Ceux qui te mettent des bâtons dans les roues non pas parce que tu fais mal, mais parce que tu fais bien. Parce que tu proposes une solution simple, accessible, innovante. Et comme eux ont prospéré en embrouillant les gens, ta clarté les dérange. Alors on cherche un vice de forme, un manquement administratif, une faille dans ton parcours pour te faire tomber. Ici, réussir proprement, c’est presque suspect.
Tu proposes une application pour faciliter un service ? Tu deviens l’ennemi. Tu rends un processus transparent ? On crie au scandale. Parce que si tout devient fluide, les “mange-mille” ne peuvent plus mystifier les autres. Et plutôt que de s’adapter, ils préfèrent t’éliminer.
Et si tu as le malheur d’avoir du succès, prépare-toi à l’autre poison de notre époque : les rumeurs.
Il suffit qu’un inconnu sur Internet ne t’aime pas pour que ton nom devienne une cible. Faux avis, insinuations, calomnies… Et si ton entreprise en prend un coup ? Tant pis. Quand tu fermeras, ce seront les premiers à te dire : “Force à toi 🙏”. Hypocrisie 2.0.
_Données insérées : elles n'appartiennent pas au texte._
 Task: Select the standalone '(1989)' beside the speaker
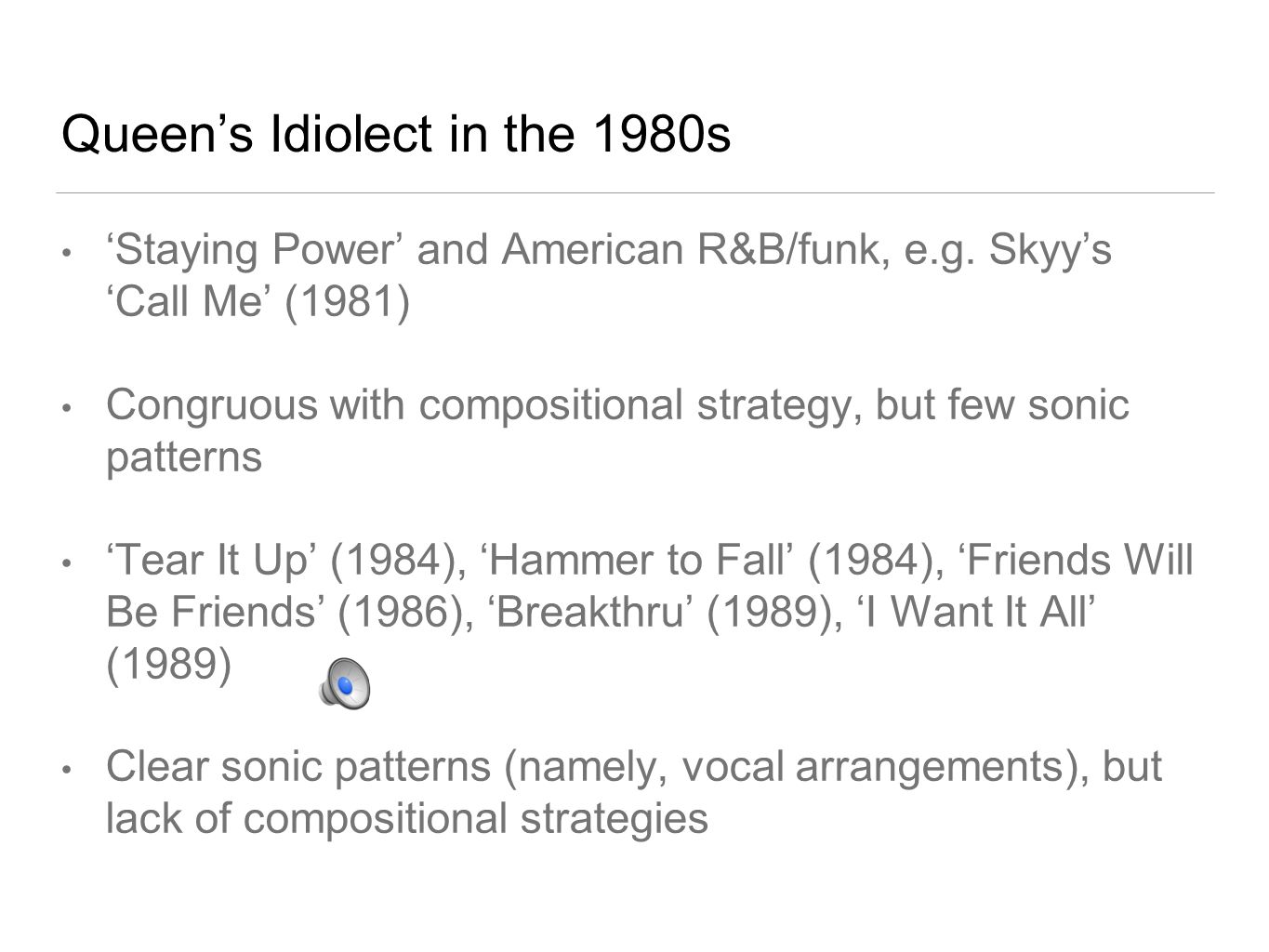169,665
Dans tout ça, tu continues.
Tu tiens ton salon de prothésie ongulaire, où tu sculptes des ongles pendant dix heures d’affilée. Tu tiens ton petit resto, où tu cuisines à feu doux tout en gérant les livraisons, les commandes, les pannes d’électricité et les clients qui veulent le menu à crédit. Tu vends tes habits, tu gères ton spa, tu proposes des services digitaux, tu formes d’autres jeunes. Bref, tu tiens la baraque. Même quand elle brûle.
Et oui, tout n’est pas parfait du côté des entrepreneurs non plus.
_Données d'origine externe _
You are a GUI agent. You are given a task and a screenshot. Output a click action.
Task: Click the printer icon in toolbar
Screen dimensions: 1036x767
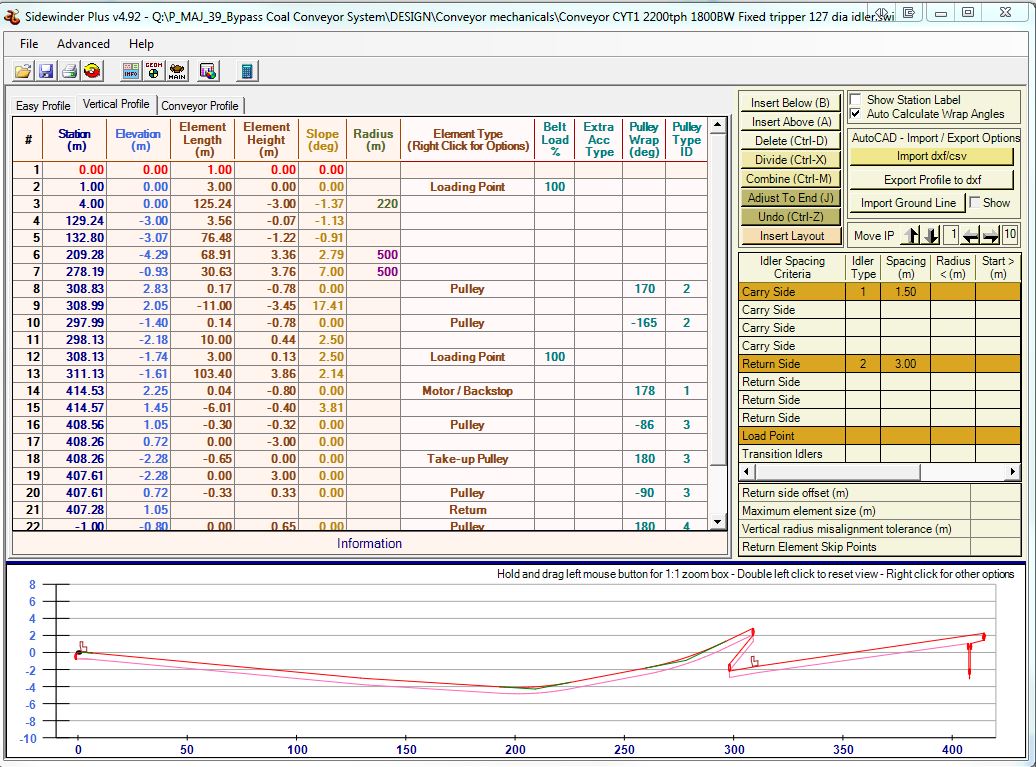point(69,71)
Certains ne sont pas professionnels. Certains livrent mal. D’autres ne respectent pas les horaires, ou confondent leadership et tyrannie. Il y a des managers toxiques, des abus internes, des caisses mal gérées. Mais ça, c’est un autre sujet. Et surtout, ce n’est pas une excuse pour écraser ceux qui, chaque jour, essaient de construire quelque chose à la sueur de leur front.
Entreprendre au Gabon, c’est un choix courageux.
C’est poser une brique là où tout le monde te dit que le mur va tomber.
C’est croire en ton rêve même quand tout pousse à l’abandon.
C’est créer de l’emploi, résoudre des problèmes, participer à l’économie locale avec les moyens du bord.
Et parfois, juste survivre, c’est déjà un exploit.
Alors, si on veut que les choses changent vraiment :
L’État doit accompagner au lieu d’étrangler.
Les clients doivent respecter au lieu de mépriser.
Les proches doivent soutenir au lieu de décourager.
Et nous tous, devons comprendre une chose simple :
Derrière chaque petite entreprise, il y a un rêve, un combat, un gagne-pain.
Et si on n’a rien de constructif à dire, qu’on apprenne simplement à se taire.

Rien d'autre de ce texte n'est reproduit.